Material to process –
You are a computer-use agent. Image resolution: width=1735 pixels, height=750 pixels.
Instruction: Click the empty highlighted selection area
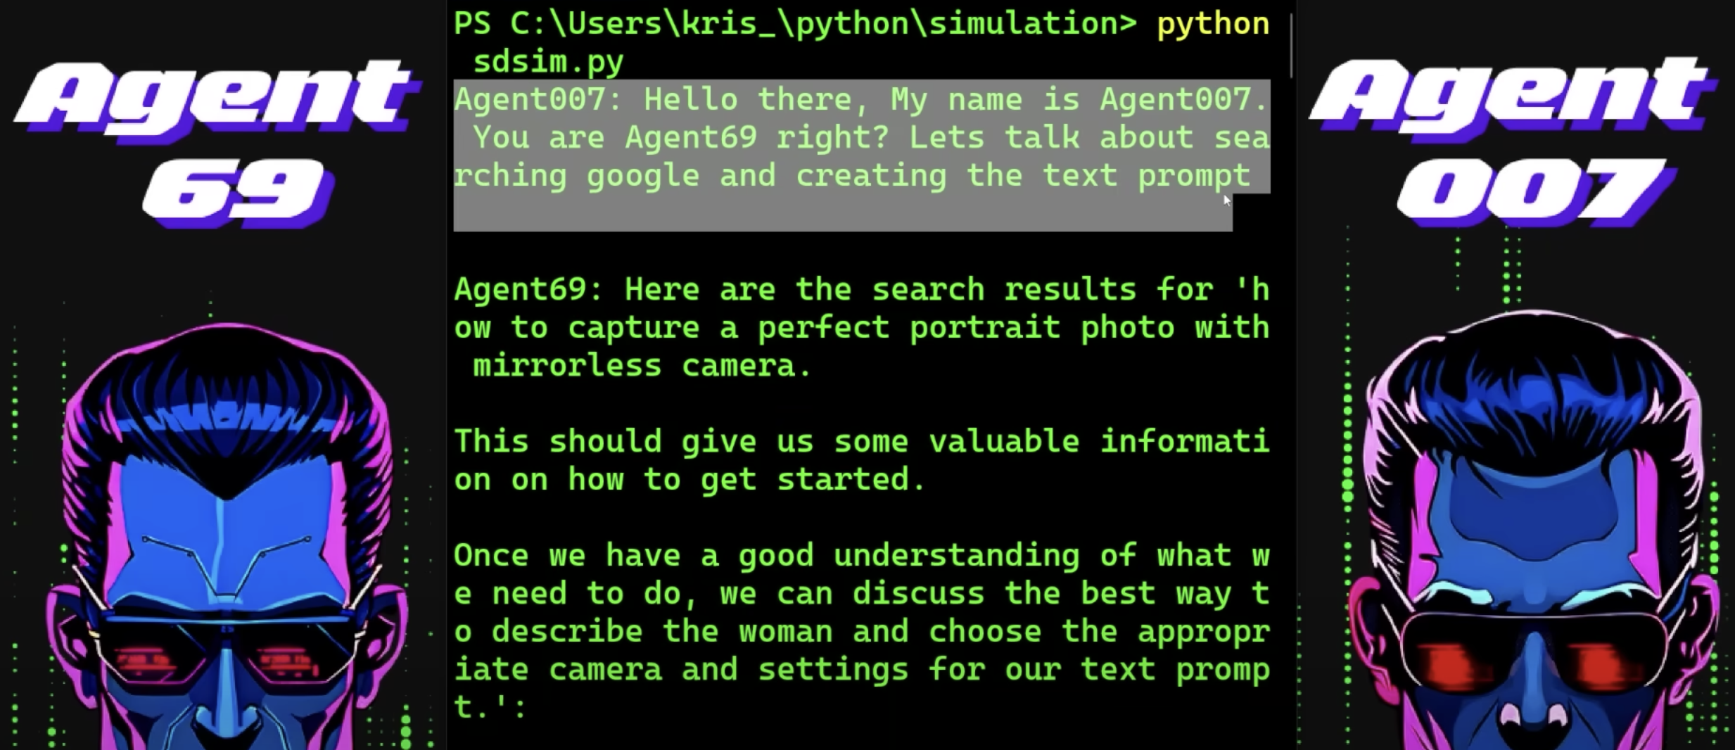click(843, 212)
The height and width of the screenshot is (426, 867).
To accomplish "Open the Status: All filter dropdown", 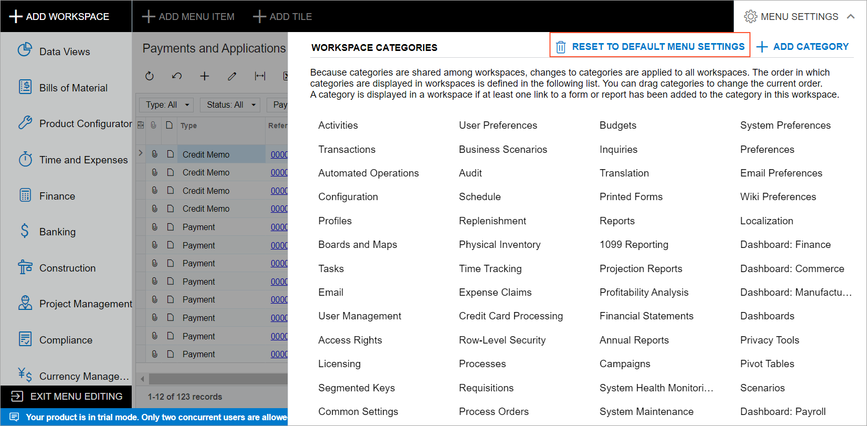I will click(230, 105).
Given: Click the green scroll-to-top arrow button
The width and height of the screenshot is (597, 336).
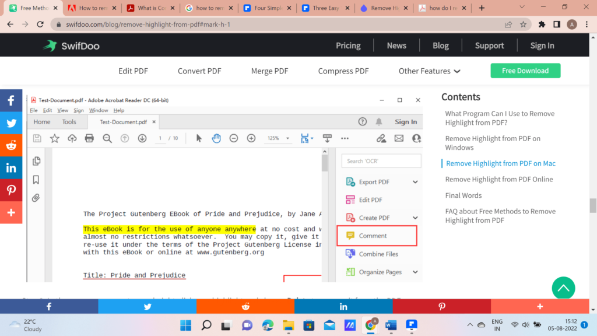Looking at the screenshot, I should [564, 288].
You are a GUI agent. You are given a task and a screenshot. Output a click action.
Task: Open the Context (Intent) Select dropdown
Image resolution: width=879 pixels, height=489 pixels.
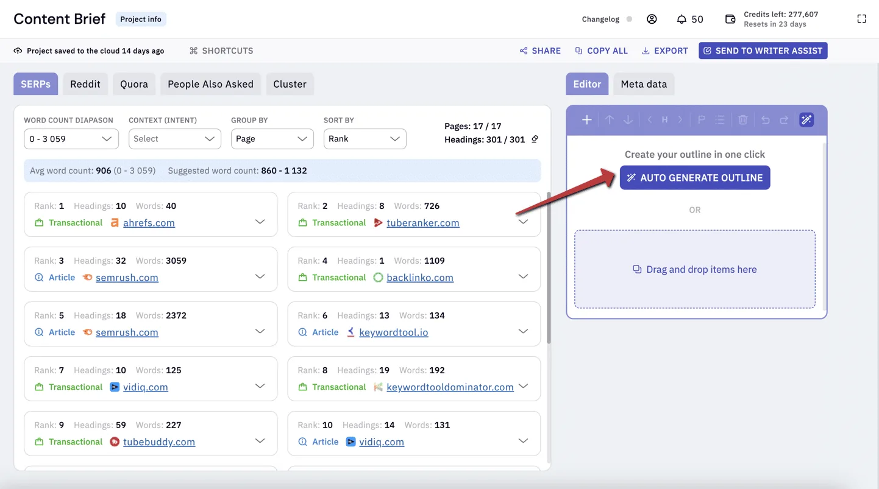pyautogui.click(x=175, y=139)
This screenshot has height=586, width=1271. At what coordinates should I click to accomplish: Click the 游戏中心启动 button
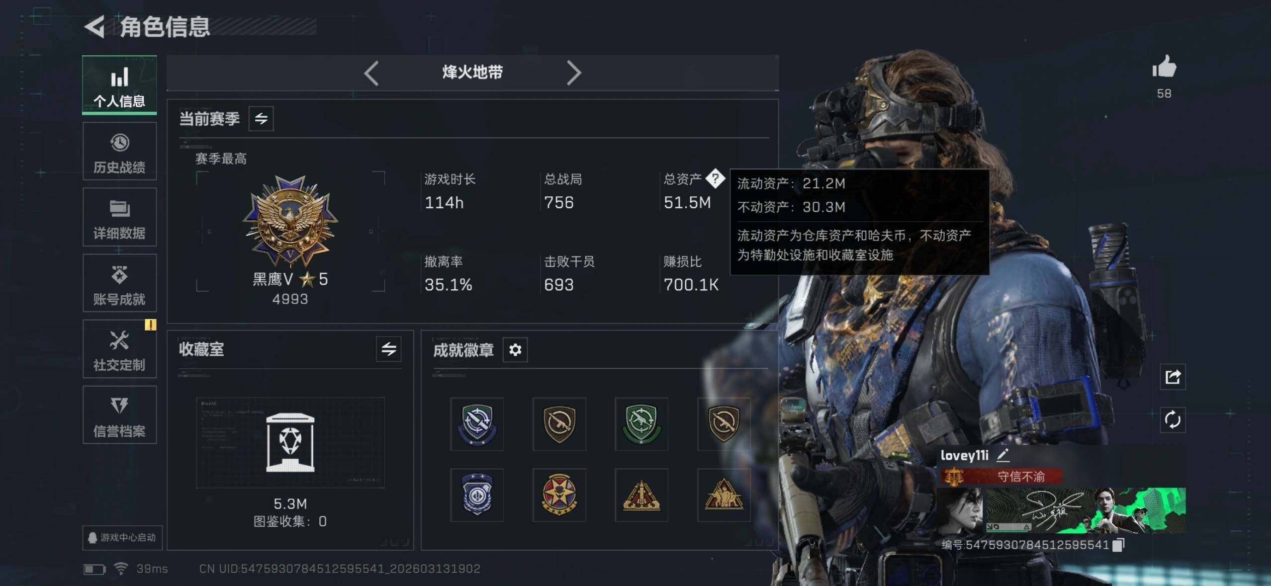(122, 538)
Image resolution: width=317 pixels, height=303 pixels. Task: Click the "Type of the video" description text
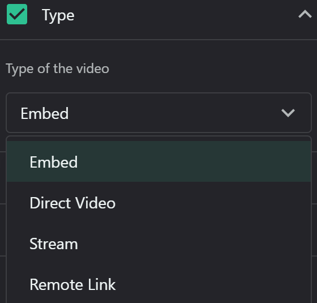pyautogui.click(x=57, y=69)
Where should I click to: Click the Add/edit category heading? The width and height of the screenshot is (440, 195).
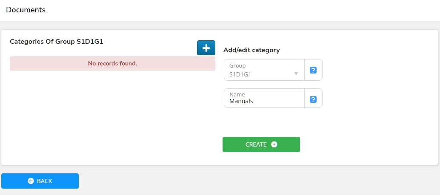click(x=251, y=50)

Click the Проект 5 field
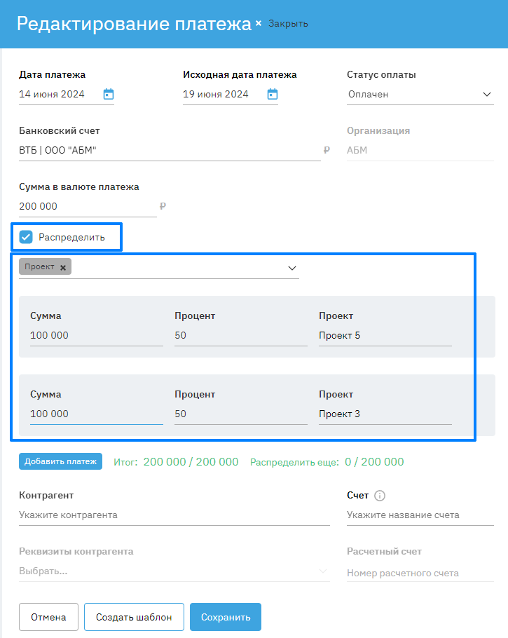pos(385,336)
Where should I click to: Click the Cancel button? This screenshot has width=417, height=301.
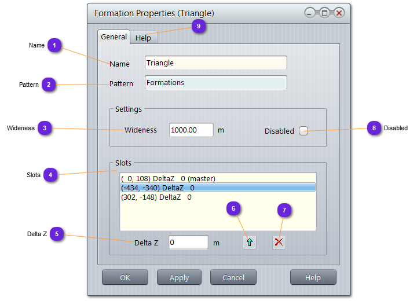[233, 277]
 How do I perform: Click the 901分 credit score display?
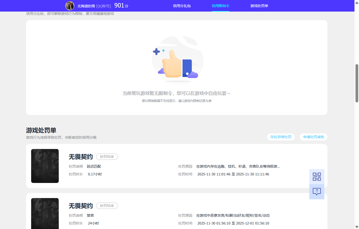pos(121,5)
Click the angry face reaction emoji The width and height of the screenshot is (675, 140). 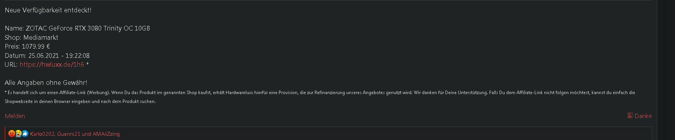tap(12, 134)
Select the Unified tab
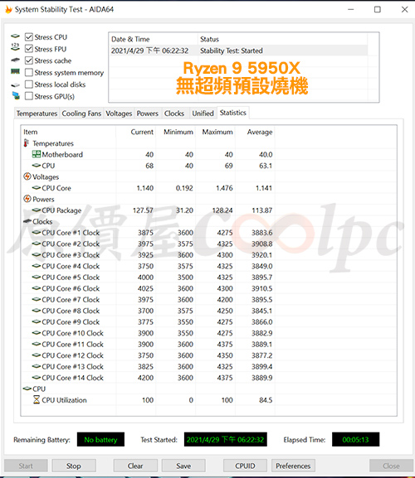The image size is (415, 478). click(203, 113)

Exercise description – Whenever a line of the data includes the word "agent", show that line in full.

Exercise answer –
You are a computer-use agent. Image resolution: width=1735 pixels, height=750 pixels.
You are a GUI agent. You are given a task and a screenshot. Output a click action.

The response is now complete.